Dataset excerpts
╭──

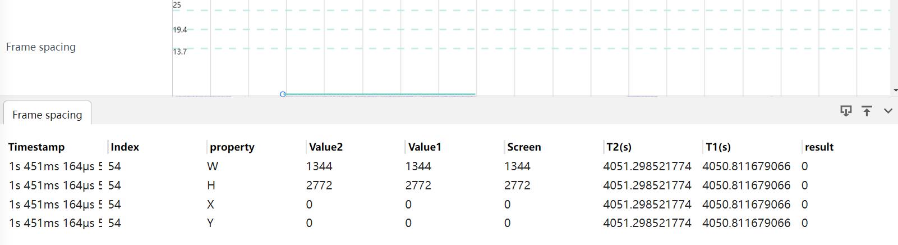Select the row with property H
Screen dimensions: 898x245
pos(211,185)
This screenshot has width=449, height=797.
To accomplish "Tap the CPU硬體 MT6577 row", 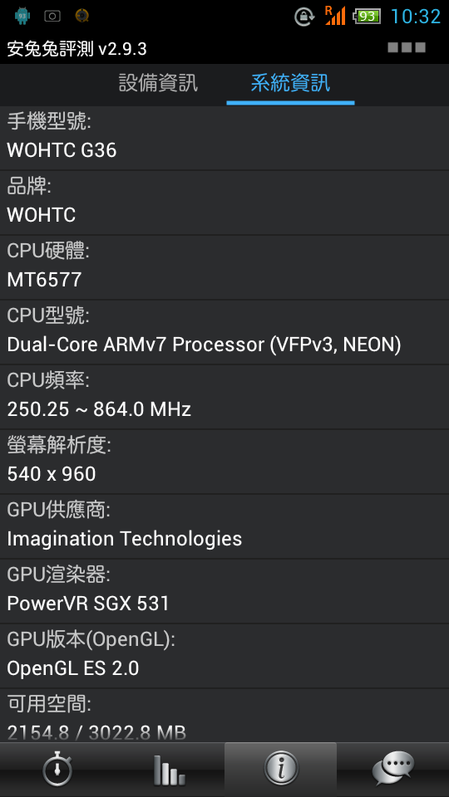I will (225, 267).
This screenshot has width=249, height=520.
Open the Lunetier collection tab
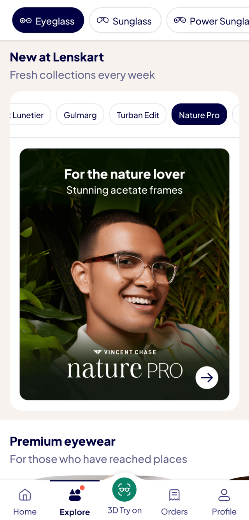tap(30, 114)
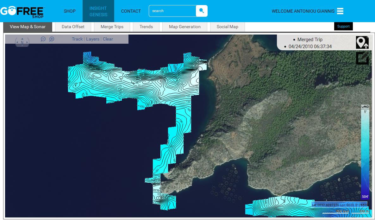Click the GoFree Shop logo
375x220 pixels.
(x=22, y=11)
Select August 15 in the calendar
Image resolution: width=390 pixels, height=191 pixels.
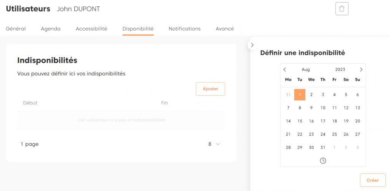tap(300, 121)
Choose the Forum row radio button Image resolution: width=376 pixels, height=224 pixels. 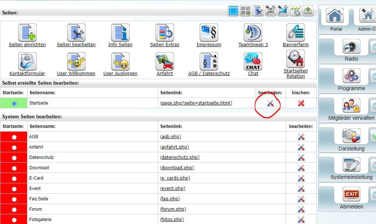[x=14, y=210]
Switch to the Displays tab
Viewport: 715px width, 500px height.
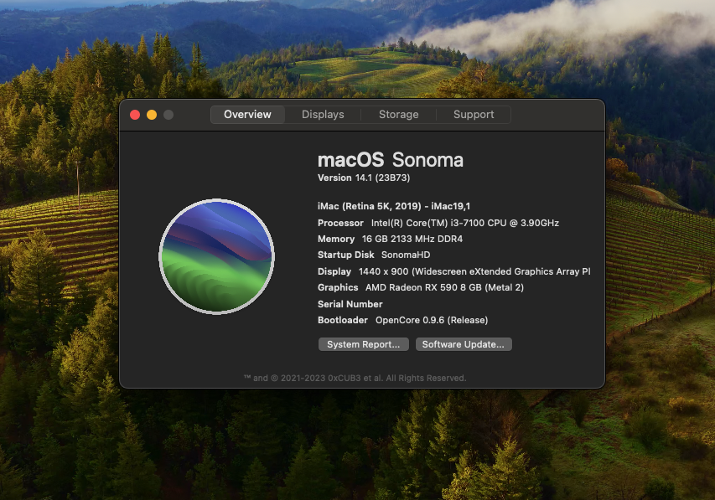tap(323, 115)
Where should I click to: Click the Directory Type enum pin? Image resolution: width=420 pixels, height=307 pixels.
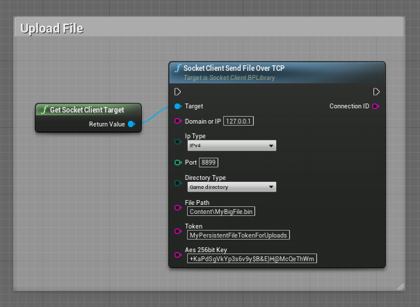[178, 183]
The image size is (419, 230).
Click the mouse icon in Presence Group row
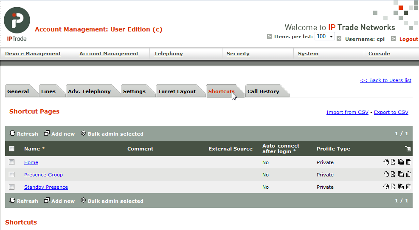click(x=386, y=174)
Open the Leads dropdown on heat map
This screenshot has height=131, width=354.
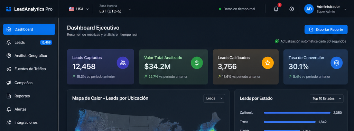[x=214, y=99]
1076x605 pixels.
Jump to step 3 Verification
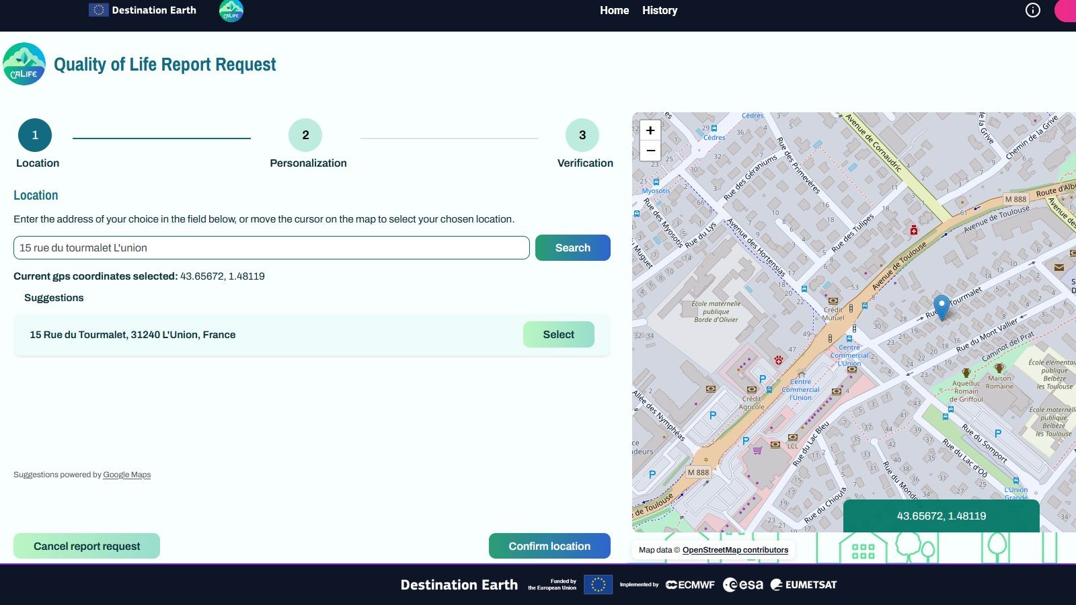(x=582, y=135)
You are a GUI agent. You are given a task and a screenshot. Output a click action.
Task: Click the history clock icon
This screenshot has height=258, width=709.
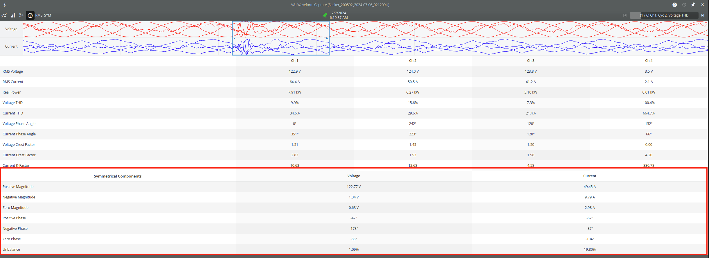point(684,5)
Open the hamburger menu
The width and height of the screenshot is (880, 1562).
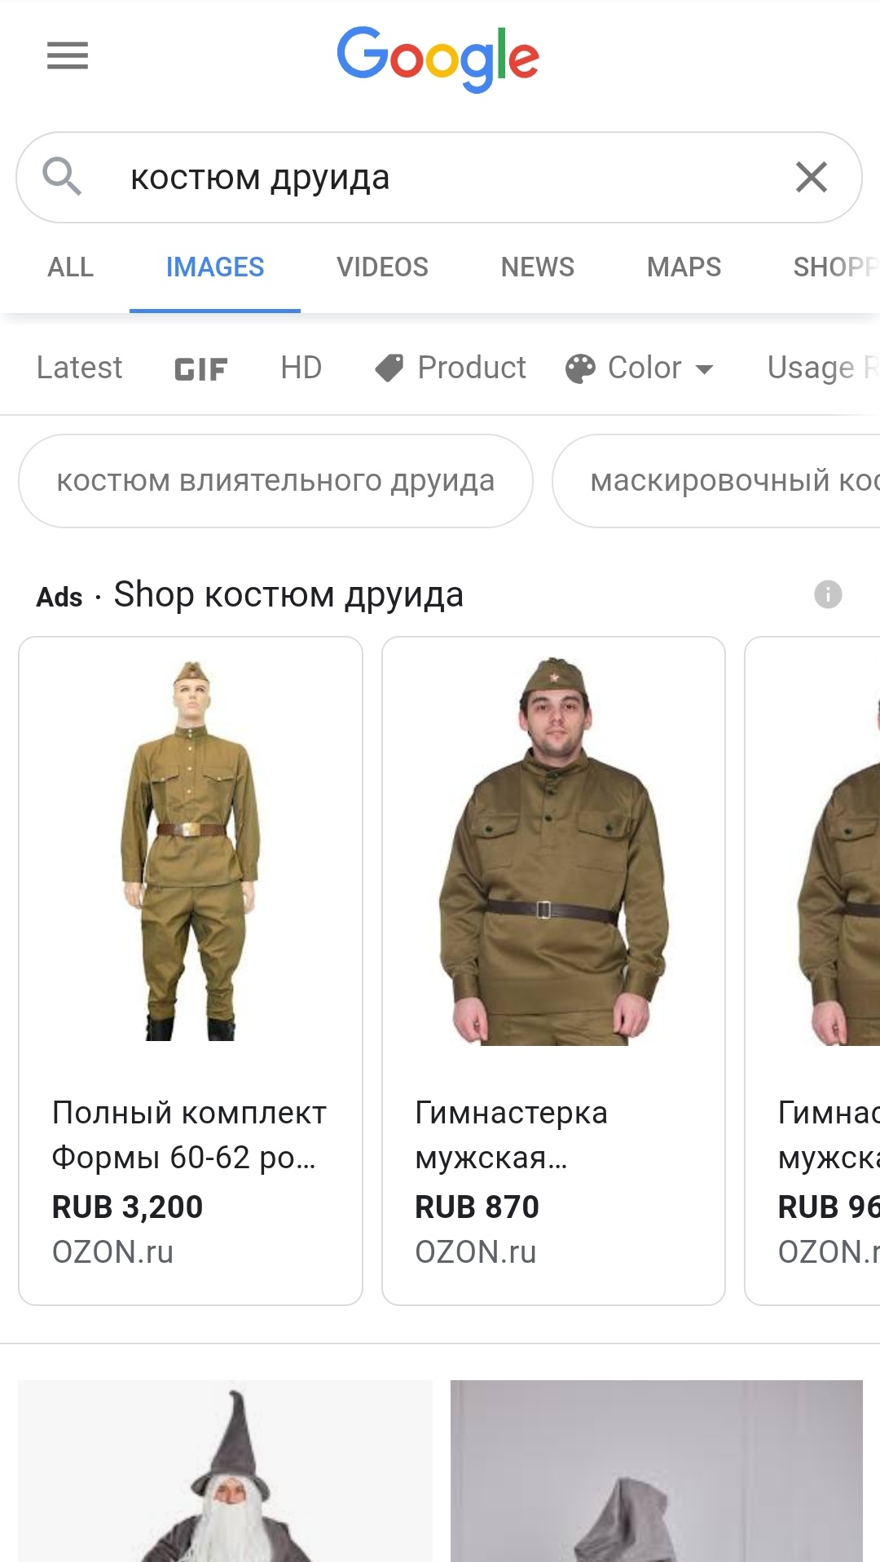[68, 55]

╰──

● YOUR GOAL:
From the line containing "1076x605 pixels." to the last line of the entries, copy every line exactly, including both ends, and leave out the pictures.

● WRITTEN ANSWER:
1076x605 pixels.
Jump to step 3 Verification
(x=582, y=135)
You are a GUI agent. You are given a task and a screenshot. Output a click action.
Task: Click the history clock icon
This screenshot has height=258, width=709.
point(684,5)
Open the hamburger menu
The width and height of the screenshot is (880, 1562).
[68, 55]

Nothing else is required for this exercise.